Никак не поощряя религиозное насилие, православное духовенство, напротив, выступало одним из главных инструментов, использовавшихся правительством для успокоения умов[714]
. Не кто иной, как известный своим антисемитизмом Победоносцев, в 1881 г. распорядился читать направленные против погромов проповеди и сам набросал поучение против погромов, которое должно было быть прочитано во всех православных церквях[715]. 32 священника были отмечены государственными наградами за инициативы по противодействию погромам 1881–1882 гг.[716]. Даже тогда, когда иерархов обвиняли в пассивности, как это было в случае с кишиневским епископом Иаковом в 1903 г., у нас нет весомых данных об участии духовенства в антиеврейской агитации и побуждении к погромам[717]. Представить себе иное положение значило бы не понимать место и функции государственной церкви в Российской империи.Мы не ставили задачу провести пристрастное сравнение роли кровавого навета в православной и католической религиозных традициях. Воздерживаясь от обвинений евреев в ритуальных убийствах (в значительной степени из-за западного происхождения таких обвинений), Русская православная церковь сохраняла большой запас подозрительности, враждебности и страха в отношении евреев и иудаизма. Как указывают некоторые критики православия, современные русские православные богослужебные тексты сохраняют оскорбительные и провоцирующие высказывания о евреях, в то время как подобного рода терминология из католических богослужений уже давно удалена. Православное духовенство и прежде, и теперь способно озвучить в публичных выступлениях некоторые классические мотивы антисемитизма[718]

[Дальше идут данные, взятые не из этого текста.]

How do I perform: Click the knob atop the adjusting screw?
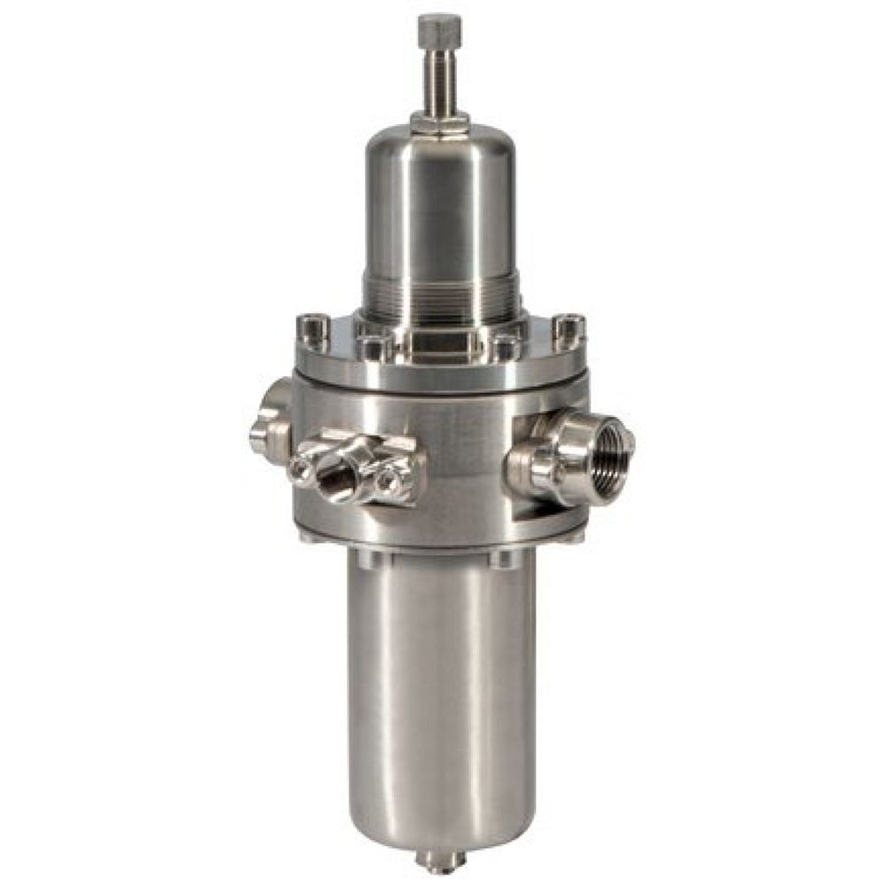(435, 31)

. Б некоторых православных приходах современной России «Протоколы сионских мудрецов» спокойно соседствуют на книжных прилавках с литературой о православном благочестии. Как отмечено выше, даже патриарх Алексий II поднимал вопрос о возможности ритуального характера убийства семьи последнего императора. Однако в действительности, как показано в настоящей статье, идея кровавого навета была чужда православной традиции. Кровавый навет должен быть оценен как продукт «католического» импорта, и его неуверенное использование православной церковью было своего рода «заученным жестом». Чуждость кровавого навета православной традиции делает закономерным отвержение этой идеи официальной Православной церковью в современной России.С.И. Жук (Университет Болла, Индиана, США)
В поисках иудеохристианского идеала Библии: российские евреи и украинские крестьяне-протестанты в пореформенной Российской империи[719]

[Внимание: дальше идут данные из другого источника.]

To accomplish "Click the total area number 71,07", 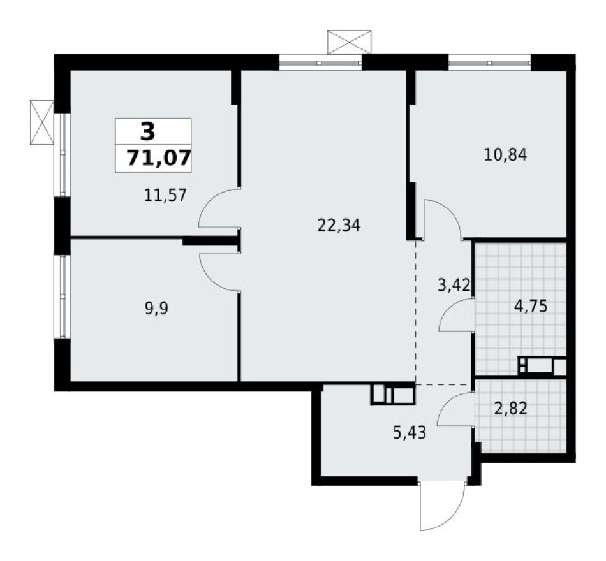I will click(158, 157).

В 1893 г., отвечая американскому журналисту, Яков Гордин, один из основателей еврейской драматургии в США, извиняясь за свое плохое знание идиша, заметил: «Мой родной язык – русский, а не идиш. Мой вдохновитель и учитель – русский писатель, Лев Толстой»[720]
. Чуть позже он объяснил, что вся его «американская» жизнь находится под влиянием того, что он пережил в России. Наиболее сильное впечатление на Гордина произвели произведения Толстого и встречи со штундистами, украинскими крестьянами-евангеликами, которые всем своим образом жизни утверждали правоту толстовских христианских идеалов[721]. Подобные взгляды на влияние российской литературы высказывали многие русские евреи-иммигранты, переселившиеся в США после 1881 г. Без российской литературной традиции трудно представить становление современной еврейской литературы в Америке. Что интересно в заявлении Гордина – это отмеченная связь влияния русской литературы и массового религиозного движения среди украинского крестьянства, известного под названием «украинский штундизм»[722]. Российские евреи, проживавшие в малоросских (украинских) губерниях юга Российской империи, подобно Гордину переехав в США, привезли туда свои впечатления и воспоминания, которые повлияли на становление всей еврейской культуры в Северной Америке. Более того, свидетельство Гордина о его сотрудничестве с крестьянами-евангеликами, сформировавшимися в русле традиционной православной христианской культуры имперской России, позволяет пересмотреть преобладающее и поныне в современной западной историографии утверждение об «агрессивном, вездесущем» российском антисемитизме пореформенной эпохи[723]. Данный очерк – это попытка, используя материалы источников из российских и украинских архивов, проследить формирование культурного диалога и весьма дружеских отношений между российскими евреями и украинскими крестьянами-евангеликами пореформенной России.